From the material below, tally every line containing "agent"; reply with the total only.

SOURCE RECORDS |
=== Begin Enclosure ===
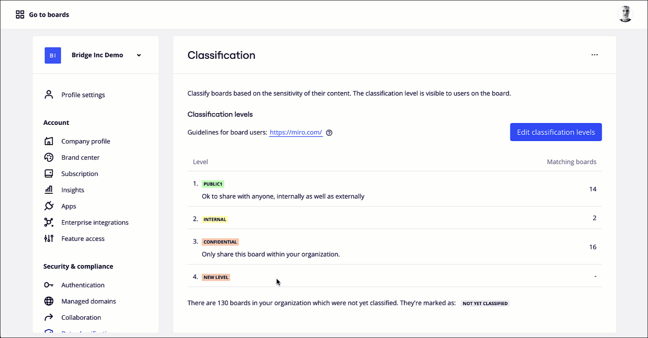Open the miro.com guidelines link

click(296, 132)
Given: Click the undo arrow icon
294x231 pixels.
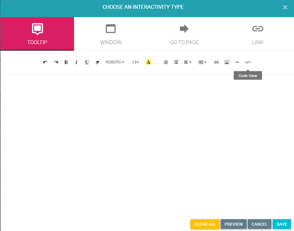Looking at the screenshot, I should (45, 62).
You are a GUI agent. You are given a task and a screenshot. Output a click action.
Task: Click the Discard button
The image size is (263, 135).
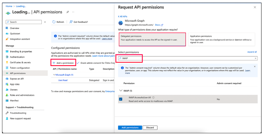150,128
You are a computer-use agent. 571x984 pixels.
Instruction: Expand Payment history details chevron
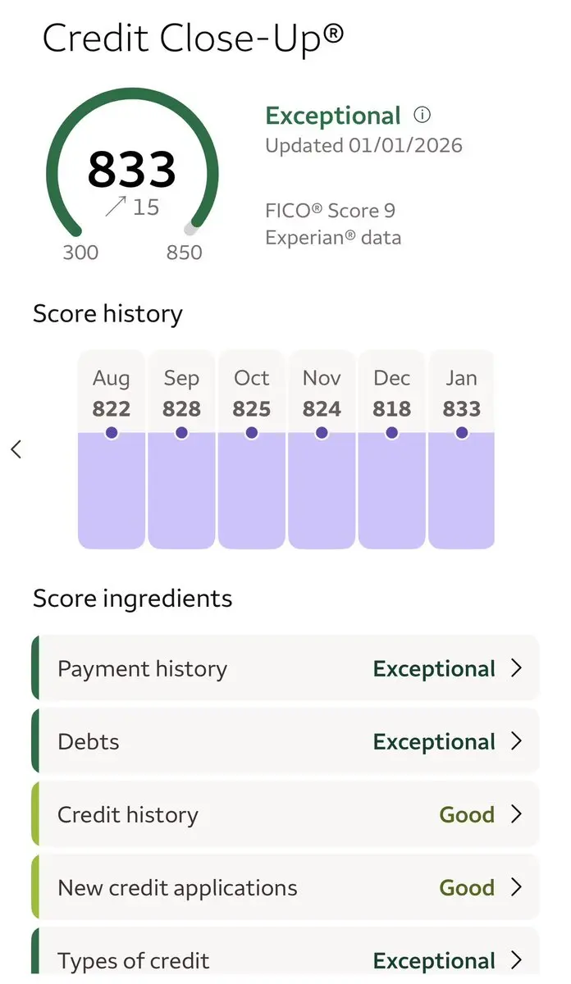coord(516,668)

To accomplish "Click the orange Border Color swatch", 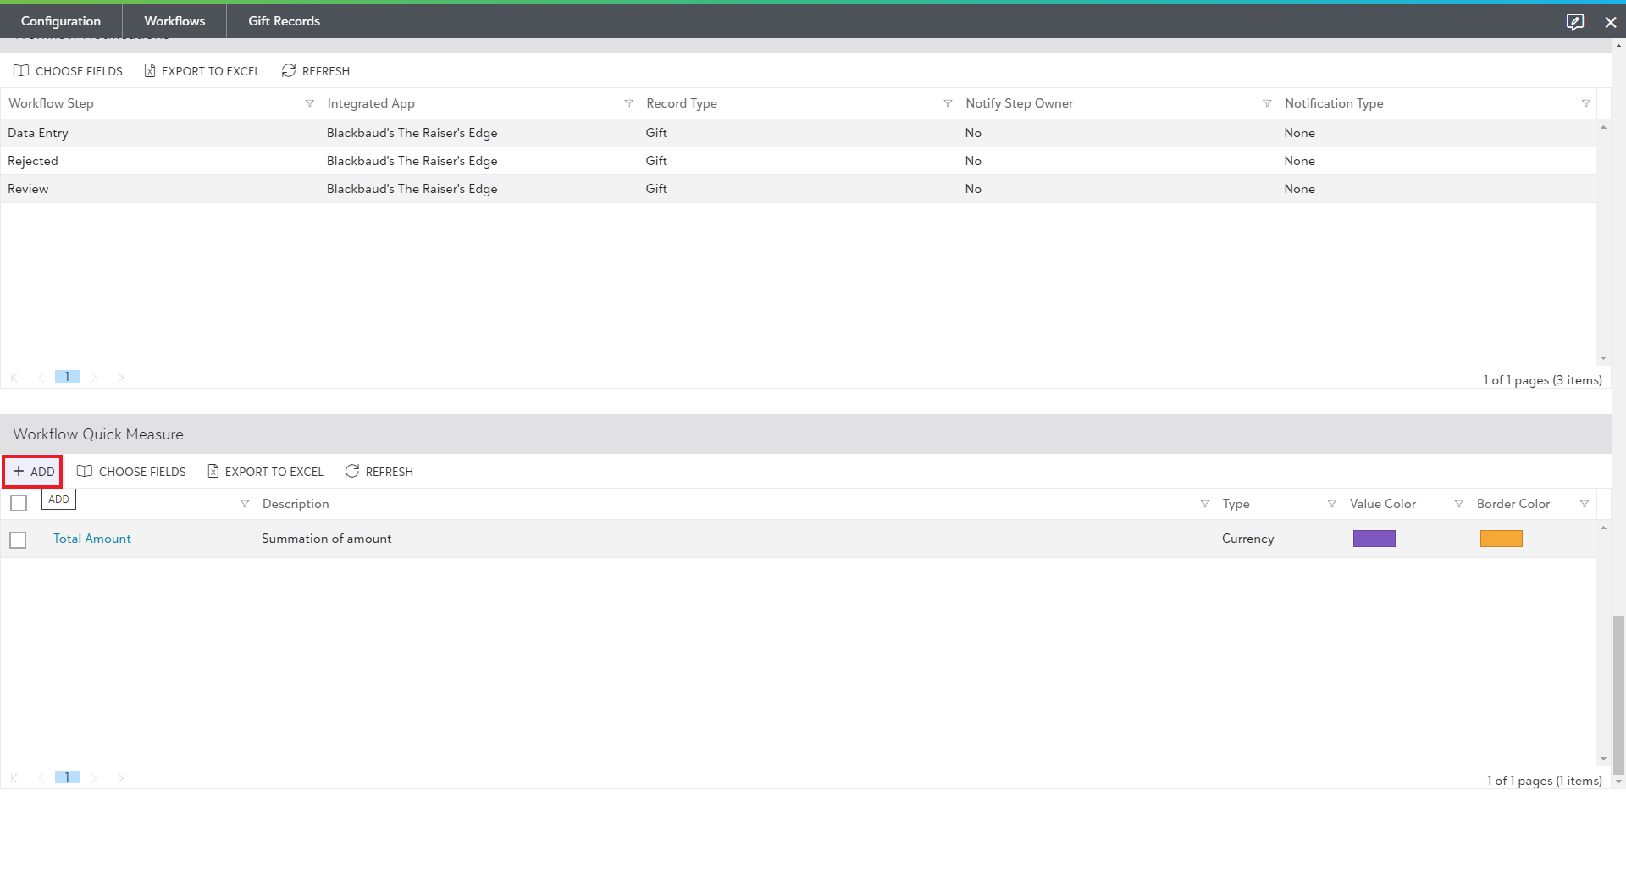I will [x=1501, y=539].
=== End Enclosure ===
=== Begin Enclosure ===
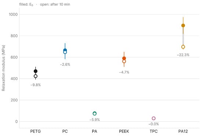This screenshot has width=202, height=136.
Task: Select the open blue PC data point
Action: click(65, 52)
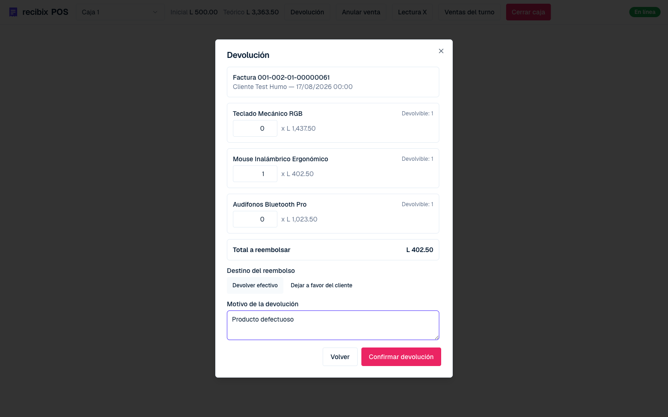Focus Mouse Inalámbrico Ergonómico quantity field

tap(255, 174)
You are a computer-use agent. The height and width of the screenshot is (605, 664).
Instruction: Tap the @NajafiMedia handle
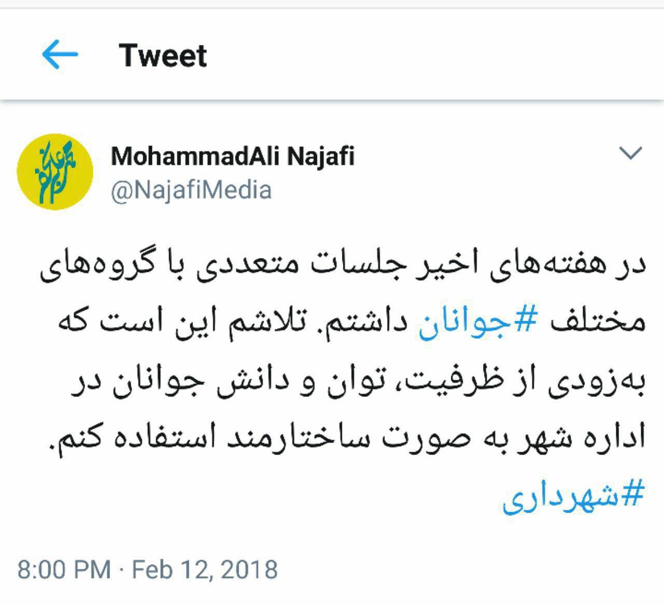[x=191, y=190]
=== End Enclosure ===
=== Begin Enclosure ===
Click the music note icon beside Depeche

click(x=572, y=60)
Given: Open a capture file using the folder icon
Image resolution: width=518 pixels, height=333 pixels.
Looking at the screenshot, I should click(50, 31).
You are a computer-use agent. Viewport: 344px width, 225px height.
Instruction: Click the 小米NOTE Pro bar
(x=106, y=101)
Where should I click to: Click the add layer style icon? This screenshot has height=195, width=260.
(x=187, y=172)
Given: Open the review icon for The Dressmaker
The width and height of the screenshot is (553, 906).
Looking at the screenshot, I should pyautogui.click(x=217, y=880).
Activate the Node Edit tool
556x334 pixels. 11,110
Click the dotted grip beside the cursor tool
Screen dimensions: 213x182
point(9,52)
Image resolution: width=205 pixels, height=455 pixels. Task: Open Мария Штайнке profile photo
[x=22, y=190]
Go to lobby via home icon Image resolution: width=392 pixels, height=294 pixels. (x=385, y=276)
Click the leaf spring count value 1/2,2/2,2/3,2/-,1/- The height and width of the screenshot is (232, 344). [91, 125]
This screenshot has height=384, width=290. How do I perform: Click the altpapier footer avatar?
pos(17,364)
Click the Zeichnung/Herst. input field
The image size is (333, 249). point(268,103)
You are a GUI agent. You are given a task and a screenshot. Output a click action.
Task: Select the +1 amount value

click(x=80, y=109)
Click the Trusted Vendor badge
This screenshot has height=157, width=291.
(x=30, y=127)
=== End Enclosure ===
EXERCISE SOLUTION |
5